→ **Brief**
Please quote, word for word, the stretch below from the line containing "Screen dimensions: 1456x819" through the line containing "tap(1256, 384)", both lines included.

→ **Source data**

· · · ·

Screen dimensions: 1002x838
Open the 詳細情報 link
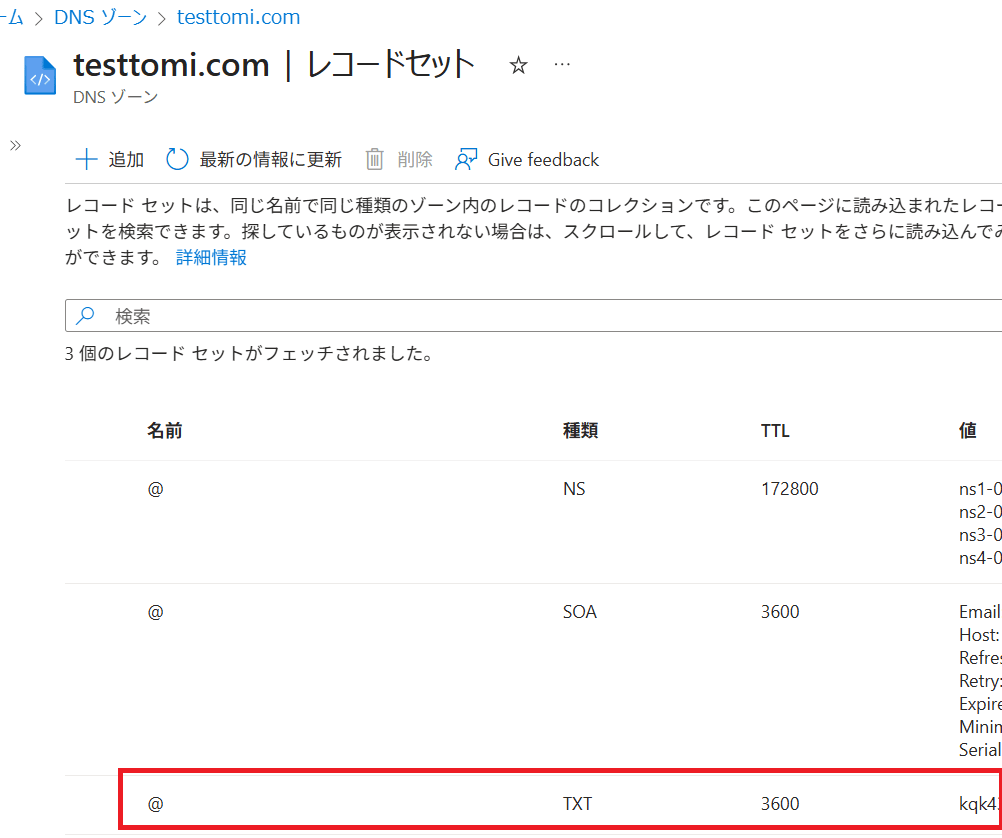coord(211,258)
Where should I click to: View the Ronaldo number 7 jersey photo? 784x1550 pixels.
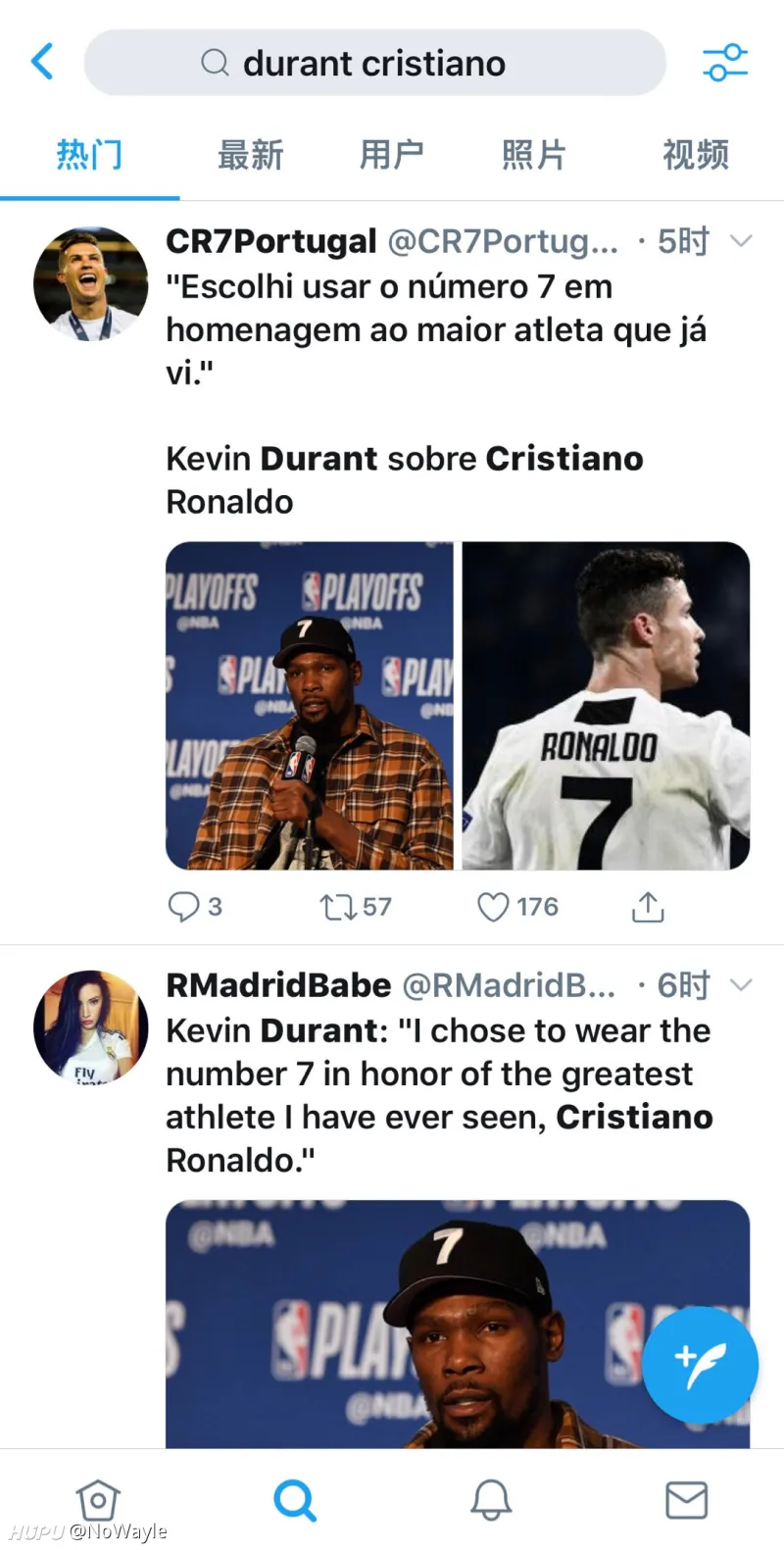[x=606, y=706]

· · · ·

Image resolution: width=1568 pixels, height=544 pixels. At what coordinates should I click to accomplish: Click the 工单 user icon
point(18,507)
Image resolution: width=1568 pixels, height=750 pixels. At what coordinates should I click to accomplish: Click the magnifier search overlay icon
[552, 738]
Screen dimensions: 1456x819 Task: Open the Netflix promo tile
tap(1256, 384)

· · · ·

→ **Answer to the exercise**
Screen dimensions: 1456x819 Task: Open the Netflix promo tile
tap(1256, 384)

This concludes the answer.